SHORT PROBLEM 1 => Name every program, online service, and web address mentioned in the forum thread about the query limit error that follows.

___ PASSAGE SHOWN ___

Query Limit reached?

I am new to using the standalone program. I have been using the retrieve metadata function for the PDFs and I received an error that said query limit reached try again later. Can someone explain what this means and what try again later means (e.g. the time limit I would have to wait?) Thanks
«1345
  • Zotero queries google scholar (among other sources) to retrieve metadata for PDFs. Google scholar has a mechanisms that locks you out when it suspects you're a bot - i.e. when you make a large number of rapid requests.
    Since this isn't something that Zotero does, we can't give you exact information on how long it will take until this works again for you. Usually less than a day. You may be able to just try if you can use scholar.google.com
  • I, too, am new to using the standalone program. I was trying to integrate all the old PDFs I had on my computer (probably a few hundred), and I triggered this message. Only problem is that it has been well over a day and I still cannot retrieve metadata. I can use Google Scholar just fine, although I usually have to submit a captcha first.

___ INFORMATION SUPPLIED ___

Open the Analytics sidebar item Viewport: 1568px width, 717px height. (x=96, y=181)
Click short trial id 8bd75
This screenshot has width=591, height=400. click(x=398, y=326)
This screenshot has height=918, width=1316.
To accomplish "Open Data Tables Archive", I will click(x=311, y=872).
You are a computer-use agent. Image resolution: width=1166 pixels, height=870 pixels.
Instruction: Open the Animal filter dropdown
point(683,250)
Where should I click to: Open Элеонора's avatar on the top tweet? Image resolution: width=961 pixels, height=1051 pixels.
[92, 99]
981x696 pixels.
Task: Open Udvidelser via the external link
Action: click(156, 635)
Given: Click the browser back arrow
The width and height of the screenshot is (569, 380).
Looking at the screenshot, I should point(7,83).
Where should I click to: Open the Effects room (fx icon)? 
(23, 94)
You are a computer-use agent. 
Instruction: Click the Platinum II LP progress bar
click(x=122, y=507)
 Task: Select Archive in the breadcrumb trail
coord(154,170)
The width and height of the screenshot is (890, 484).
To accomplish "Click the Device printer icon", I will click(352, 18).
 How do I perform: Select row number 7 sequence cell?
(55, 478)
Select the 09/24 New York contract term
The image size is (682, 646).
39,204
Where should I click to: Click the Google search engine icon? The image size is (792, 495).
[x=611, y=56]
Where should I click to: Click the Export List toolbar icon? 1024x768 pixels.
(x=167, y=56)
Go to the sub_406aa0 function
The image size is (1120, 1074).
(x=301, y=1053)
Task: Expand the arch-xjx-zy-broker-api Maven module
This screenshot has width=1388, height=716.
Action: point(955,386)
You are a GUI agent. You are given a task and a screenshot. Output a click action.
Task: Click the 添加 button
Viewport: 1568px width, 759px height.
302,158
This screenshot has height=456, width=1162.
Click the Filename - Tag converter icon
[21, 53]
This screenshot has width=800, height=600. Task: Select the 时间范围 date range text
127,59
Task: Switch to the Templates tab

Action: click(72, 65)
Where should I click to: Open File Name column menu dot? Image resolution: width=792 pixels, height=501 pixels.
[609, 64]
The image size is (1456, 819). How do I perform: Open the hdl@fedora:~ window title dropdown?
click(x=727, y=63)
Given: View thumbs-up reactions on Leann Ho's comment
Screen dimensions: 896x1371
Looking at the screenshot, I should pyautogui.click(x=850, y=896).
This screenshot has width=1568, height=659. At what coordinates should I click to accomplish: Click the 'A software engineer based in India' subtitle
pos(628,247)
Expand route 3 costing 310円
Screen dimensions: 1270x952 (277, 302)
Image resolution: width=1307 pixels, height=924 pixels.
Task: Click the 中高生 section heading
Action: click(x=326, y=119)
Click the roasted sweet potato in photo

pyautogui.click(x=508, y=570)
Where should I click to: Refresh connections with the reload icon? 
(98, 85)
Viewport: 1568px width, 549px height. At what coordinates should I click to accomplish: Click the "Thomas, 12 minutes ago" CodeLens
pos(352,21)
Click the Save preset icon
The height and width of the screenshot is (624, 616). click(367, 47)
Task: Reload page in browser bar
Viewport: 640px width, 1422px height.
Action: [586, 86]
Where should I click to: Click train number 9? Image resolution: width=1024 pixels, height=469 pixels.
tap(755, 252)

___

SHORT PROBLEM 2 => From the listing, return the lines starting at the one that contains "Expand route 3 costing 310円" and ending at the one that contains "pyautogui.click(x=508, y=570)", both included, reproduced with no changes.

EXERCISE OUTPUT 1 => Zotero, Google Scholar, scholar.google.com

EXERCISE OUTPUT 2 =>
Expand route 3 costing 310円
Screen dimensions: 1270x952 (277, 302)
Image resolution: width=1307 pixels, height=924 pixels.
Task: Click the 中高生 section heading
Action: click(x=326, y=119)
Click the roasted sweet potato in photo

pyautogui.click(x=508, y=570)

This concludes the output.